* TASK *
Could you reproduce every item below word for word, without changing anything?

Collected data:
## Start

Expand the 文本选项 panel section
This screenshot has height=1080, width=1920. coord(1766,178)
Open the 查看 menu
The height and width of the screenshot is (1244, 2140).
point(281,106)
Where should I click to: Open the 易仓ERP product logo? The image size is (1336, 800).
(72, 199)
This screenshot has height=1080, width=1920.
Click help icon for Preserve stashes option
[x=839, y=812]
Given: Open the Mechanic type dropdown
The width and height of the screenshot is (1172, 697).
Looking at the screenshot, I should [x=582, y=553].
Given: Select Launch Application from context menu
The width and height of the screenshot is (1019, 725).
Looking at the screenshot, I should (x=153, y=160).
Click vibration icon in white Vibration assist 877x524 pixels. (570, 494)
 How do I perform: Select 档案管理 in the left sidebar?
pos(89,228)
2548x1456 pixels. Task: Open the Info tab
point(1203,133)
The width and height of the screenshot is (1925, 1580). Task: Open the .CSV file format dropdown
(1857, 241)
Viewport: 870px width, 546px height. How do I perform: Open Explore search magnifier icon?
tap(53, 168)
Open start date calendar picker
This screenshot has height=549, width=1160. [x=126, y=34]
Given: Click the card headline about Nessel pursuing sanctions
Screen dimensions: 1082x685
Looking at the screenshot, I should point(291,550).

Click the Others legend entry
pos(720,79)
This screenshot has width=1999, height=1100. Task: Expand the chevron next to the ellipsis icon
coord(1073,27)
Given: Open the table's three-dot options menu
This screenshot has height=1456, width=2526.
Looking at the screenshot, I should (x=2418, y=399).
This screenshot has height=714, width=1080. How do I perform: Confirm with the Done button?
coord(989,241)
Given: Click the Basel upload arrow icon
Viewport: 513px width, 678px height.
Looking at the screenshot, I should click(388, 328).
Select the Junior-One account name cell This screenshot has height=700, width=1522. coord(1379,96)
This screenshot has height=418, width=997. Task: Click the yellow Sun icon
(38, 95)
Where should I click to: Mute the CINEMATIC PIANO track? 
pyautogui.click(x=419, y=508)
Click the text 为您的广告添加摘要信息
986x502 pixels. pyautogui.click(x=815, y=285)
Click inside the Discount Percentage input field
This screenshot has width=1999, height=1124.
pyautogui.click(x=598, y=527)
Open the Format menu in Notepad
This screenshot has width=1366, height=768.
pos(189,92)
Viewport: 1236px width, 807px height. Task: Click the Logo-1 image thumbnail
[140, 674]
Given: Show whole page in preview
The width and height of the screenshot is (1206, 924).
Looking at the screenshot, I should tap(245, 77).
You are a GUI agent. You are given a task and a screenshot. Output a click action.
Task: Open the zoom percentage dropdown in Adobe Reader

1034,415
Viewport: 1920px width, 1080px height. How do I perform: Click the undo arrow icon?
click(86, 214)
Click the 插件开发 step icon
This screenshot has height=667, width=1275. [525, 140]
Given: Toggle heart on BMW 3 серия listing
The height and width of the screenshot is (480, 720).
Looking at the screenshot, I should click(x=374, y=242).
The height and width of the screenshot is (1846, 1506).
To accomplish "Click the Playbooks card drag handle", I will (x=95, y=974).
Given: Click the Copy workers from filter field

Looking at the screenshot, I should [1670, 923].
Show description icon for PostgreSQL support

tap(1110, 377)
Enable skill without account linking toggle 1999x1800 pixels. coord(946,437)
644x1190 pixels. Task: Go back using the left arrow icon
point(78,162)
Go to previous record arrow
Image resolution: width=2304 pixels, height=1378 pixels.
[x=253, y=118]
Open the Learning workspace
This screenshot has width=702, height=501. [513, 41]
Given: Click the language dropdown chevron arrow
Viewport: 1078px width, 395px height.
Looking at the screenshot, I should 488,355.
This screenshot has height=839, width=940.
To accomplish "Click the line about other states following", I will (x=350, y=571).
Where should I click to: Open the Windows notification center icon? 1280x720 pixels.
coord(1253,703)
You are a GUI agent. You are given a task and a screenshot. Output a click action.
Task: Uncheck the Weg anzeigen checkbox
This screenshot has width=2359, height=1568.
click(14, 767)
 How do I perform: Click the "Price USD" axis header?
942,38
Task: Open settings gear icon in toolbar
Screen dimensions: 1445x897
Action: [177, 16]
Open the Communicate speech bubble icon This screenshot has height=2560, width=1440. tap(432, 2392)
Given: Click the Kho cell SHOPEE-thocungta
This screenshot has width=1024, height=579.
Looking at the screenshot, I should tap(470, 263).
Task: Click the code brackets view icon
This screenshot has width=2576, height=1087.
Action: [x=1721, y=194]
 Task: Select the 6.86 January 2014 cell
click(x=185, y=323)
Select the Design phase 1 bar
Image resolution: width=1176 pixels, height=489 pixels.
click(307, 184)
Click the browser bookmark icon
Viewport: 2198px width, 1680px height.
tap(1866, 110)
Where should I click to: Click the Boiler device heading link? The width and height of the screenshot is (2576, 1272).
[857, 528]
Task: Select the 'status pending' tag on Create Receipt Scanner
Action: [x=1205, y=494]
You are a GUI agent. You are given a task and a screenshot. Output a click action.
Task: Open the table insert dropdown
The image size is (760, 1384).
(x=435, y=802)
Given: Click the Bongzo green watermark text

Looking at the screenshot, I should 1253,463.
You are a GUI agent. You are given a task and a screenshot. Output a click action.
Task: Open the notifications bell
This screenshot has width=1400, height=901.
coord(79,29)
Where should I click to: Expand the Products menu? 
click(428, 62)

## End

* REPLY *
Expand the 文本选项 panel section
This screenshot has height=1080, width=1920. coord(1766,178)
Open the 查看 menu
The height and width of the screenshot is (1244, 2140).
point(281,106)
Where should I click to: Open the 易仓ERP product logo? The image size is (1336, 800).
(72, 199)
This screenshot has height=1080, width=1920.
Click help icon for Preserve stashes option
[x=839, y=812]
Given: Open the Mechanic type dropdown
The width and height of the screenshot is (1172, 697).
Looking at the screenshot, I should [x=582, y=553].
Given: Select Launch Application from context menu
The width and height of the screenshot is (1019, 725).
Looking at the screenshot, I should (x=153, y=160).
Click vibration icon in white Vibration assist 877x524 pixels. (570, 494)
 How do I perform: Select 档案管理 in the left sidebar?
pos(89,228)
2548x1456 pixels. Task: Open the Info tab
point(1203,133)
The width and height of the screenshot is (1925, 1580). Task: Open the .CSV file format dropdown
(1857, 241)
Viewport: 870px width, 546px height. How do I perform: Open Explore search magnifier icon?
tap(53, 168)
Open start date calendar picker
This screenshot has height=549, width=1160. [x=126, y=34]
Given: Click the card headline about Nessel pursuing sanctions
Screen dimensions: 1082x685
Looking at the screenshot, I should point(291,550).

Click the Others legend entry
pos(720,79)
This screenshot has width=1999, height=1100. Task: Expand the chevron next to the ellipsis icon
coord(1073,27)
Given: Open the table's three-dot options menu
This screenshot has height=1456, width=2526.
Looking at the screenshot, I should (x=2418, y=399).
This screenshot has height=714, width=1080. How do I perform: Confirm with the Done button?
coord(989,241)
Given: Click the Basel upload arrow icon
Viewport: 513px width, 678px height.
Looking at the screenshot, I should click(388, 328).
Select the Junior-One account name cell This screenshot has height=700, width=1522. coord(1379,96)
This screenshot has height=418, width=997. Task: Click the yellow Sun icon
(38, 95)
Where should I click to: Mute the CINEMATIC PIANO track? 
pyautogui.click(x=419, y=508)
Click the text 为您的广告添加摘要信息
986x502 pixels. pyautogui.click(x=815, y=285)
Click inside the Discount Percentage input field
This screenshot has width=1999, height=1124.
pyautogui.click(x=598, y=527)
Open the Format menu in Notepad
This screenshot has width=1366, height=768.
pos(189,92)
Viewport: 1236px width, 807px height. Task: Click the Logo-1 image thumbnail
[140, 674]
Given: Show whole page in preview
The width and height of the screenshot is (1206, 924).
Looking at the screenshot, I should tap(245, 77).
You are a GUI agent. You are given a task and a screenshot. Output a click action.
Task: Open the zoom percentage dropdown in Adobe Reader

1034,415
Viewport: 1920px width, 1080px height. How do I perform: Click the undo arrow icon?
click(86, 214)
Click the 插件开发 step icon
This screenshot has height=667, width=1275. [525, 140]
Given: Toggle heart on BMW 3 серия listing
The height and width of the screenshot is (480, 720).
Looking at the screenshot, I should click(x=374, y=242).
The height and width of the screenshot is (1846, 1506).
To accomplish "Click the Playbooks card drag handle", I will (x=95, y=974).
Given: Click the Copy workers from filter field

Looking at the screenshot, I should [1670, 923].
Show description icon for PostgreSQL support

tap(1110, 377)
Enable skill without account linking toggle 1999x1800 pixels. coord(946,437)
644x1190 pixels. Task: Go back using the left arrow icon
point(78,162)
Go to previous record arrow
Image resolution: width=2304 pixels, height=1378 pixels.
[x=253, y=118]
Open the Learning workspace
This screenshot has width=702, height=501. [513, 41]
Given: Click the language dropdown chevron arrow
Viewport: 1078px width, 395px height.
Looking at the screenshot, I should 488,355.
This screenshot has height=839, width=940.
To accomplish "Click the line about other states following", I will (x=350, y=571).
Where should I click to: Open the Windows notification center icon? 1280x720 pixels.
coord(1253,703)
You are a GUI agent. You are given a task and a screenshot. Output a click action.
Task: Uncheck the Weg anzeigen checkbox
This screenshot has width=2359, height=1568.
click(14, 767)
 How do I perform: Click the "Price USD" axis header?
942,38
Task: Open settings gear icon in toolbar
Screen dimensions: 1445x897
Action: [177, 16]
Open the Communicate speech bubble icon This screenshot has height=2560, width=1440. tap(432, 2392)
Given: Click the Kho cell SHOPEE-thocungta
This screenshot has width=1024, height=579.
Looking at the screenshot, I should tap(470, 263).
Task: Click the code brackets view icon
This screenshot has width=2576, height=1087.
Action: [x=1721, y=194]
 Task: Select the 6.86 January 2014 cell
click(x=185, y=323)
Select the Design phase 1 bar
Image resolution: width=1176 pixels, height=489 pixels.
click(307, 184)
Click the browser bookmark icon
Viewport: 2198px width, 1680px height.
tap(1866, 110)
Where should I click to: Click the Boiler device heading link? The width and height of the screenshot is (2576, 1272).
[857, 528]
Task: Select the 'status pending' tag on Create Receipt Scanner
Action: [x=1205, y=494]
You are a GUI agent. You are given a task and a screenshot. Output a click action.
Task: Open the table insert dropdown
The image size is (760, 1384).
(x=435, y=802)
Given: Click the Bongzo green watermark text

Looking at the screenshot, I should 1253,463.
You are a GUI agent. You are given a task and a screenshot. Output a click action.
Task: Open the notifications bell
This screenshot has width=1400, height=901.
coord(79,29)
Where should I click to: Expand the Products menu? 
click(428, 62)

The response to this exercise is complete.